1

I have a dummy variable black where black==0 is White and black==1 is Black. I am trying to fit a linear model lm for the black==1 category only, however running the code below gives me the incorrect coefficients. Is there a way in R to run a model with the if statement, similar to Stata?

library(foreign)
df<-read.dta("hw4.dta")
attach(df)
black[black==0]<-NA
model3<-lm(rent~I(income^2)+income+black)
monarque13
  • 568
  • 3
  • 6
  • 27

3 Answers3

3

If looks like there are a few issues here. First, you've stored all your data in separate vectors rent, income and black. You should instead store it in a data frame:

data <- data.frame(rent, income, black)

To limit a data frame based on a logical expression, you can use the subset function:

data.limited <- subset(data, black == 1)

Finally, you can run your analysis on your limited data frame (presumably without the black variable):

model3 <- lm(rent~I(income^2)+income, data=data.limited)
josliber
  • 43,891
  • 12
  • 98
  • 133
  • also, subset can be used within the lm call --- lm(...,subset=black==1) – Steve Reno Feb 28 '14 at 18:49
  • I'm slightly confused. I just added some more to my above code. Does this still apply if I have my data attached? – monarque13 Feb 28 '14 at 18:52
  • 2
    I think most would agree that using attach() is generally a bad idea. better to leave your data in the data frame df and use df$variable calls for specific variables. model3<-lm(df$rent~I(df$income^2)+df$income,subset=df$black==1) should provide the results you're looking for – Steve Reno Feb 28 '14 at 18:55
  • Others who are wiser than I have suggested to avoid using subset() in code (more for on-the-fly in the console), so I've tried to get in the habit of just using '['. Thus: `lm(rent~I(income^2)+income, data=data[data[,"black"]==0,])` – rbatt Feb 28 '14 at 19:25
  • I think my coding scheme is messed up because I cleaned my categories in Stata before importing the data set into R. None of the suggestions seem to work because `levels(black)` reveals `[1] "White" "Black"`. Not sure how to remedy this. – monarque13 Feb 28 '14 at 19:35
  • @rbatt `subset` is fine for interactive use.
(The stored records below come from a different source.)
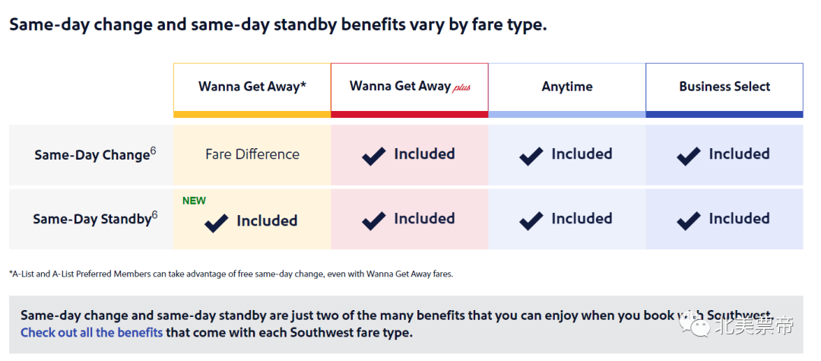Click checkmark for Wanna Get Away Plus Same-Day Standby
The height and width of the screenshot is (361, 821).
point(374,220)
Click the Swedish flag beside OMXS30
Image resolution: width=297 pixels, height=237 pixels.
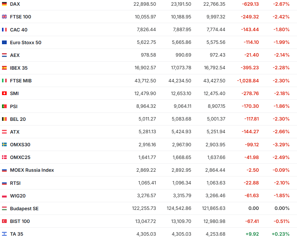(4, 145)
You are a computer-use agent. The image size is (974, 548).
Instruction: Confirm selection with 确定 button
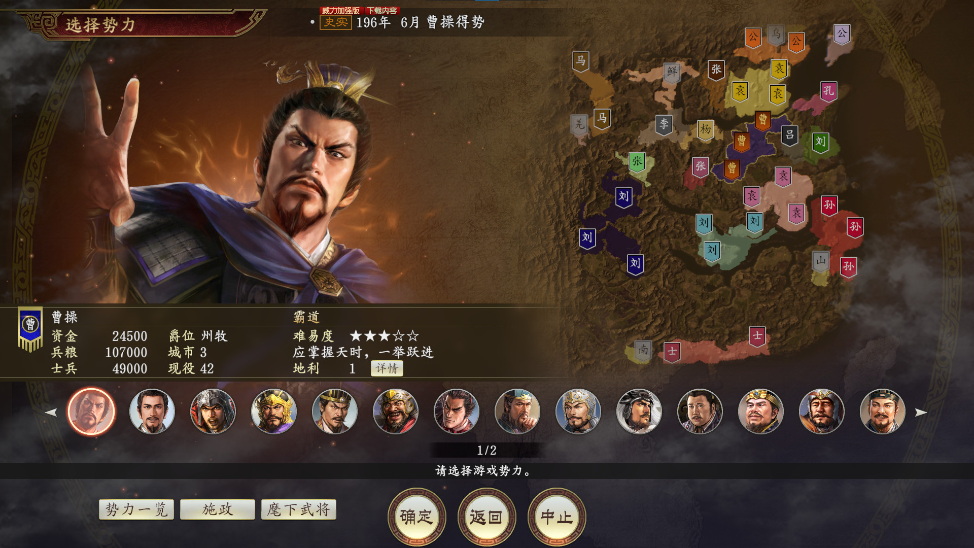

It is better to avoid it inside functions and loops and just stick with `[` – rawr Feb 28 '14 at 19:43
  • @user3339295 Well, if you have a factor simply use `data.limited <- df[df$black=="White",]`. – Roland Feb 28 '14 at 20:59
  • I hadn't heard anything negative about using `subset` in code, so I'm interested in hearing more about this. I get that it creates a new copy of part of my data, which is some cases is inefficient. However, would there be any benefit here of using `data.limited <- df[df$black == 0,]` instead of `data.limited <- subset(data, black == 0)`? Could you clarify the cases in which it's best to avoid `subset`? – josliber Mar 01 '14 at 00:15
  • 1
    @josilber http://stackoverflow.com/q/9860090/1412059 – Roland Mar 01 '14 at 13:47
3

Why not subset the data before running the model? I personally prefer using a dataframe rather than separate vectors which will make the subsetting easier.

df <- data.frame(rent, income, black)

Then subset the dataframe, o create another one

df <- df[df$black==1,]

And run the model

model3 <- lm(rent ~ I(income^2) , data=df)
eclark
  • 819
  • 7
  • 16
2

The code written below should do it.

model3 <- lm(rent~I(income^2)+income+black, data=df, subset=df$black==1))
Nikos
  • 3,267
  • 1
  • 25
  • 32
Isidro Jr
  • 21
  • 1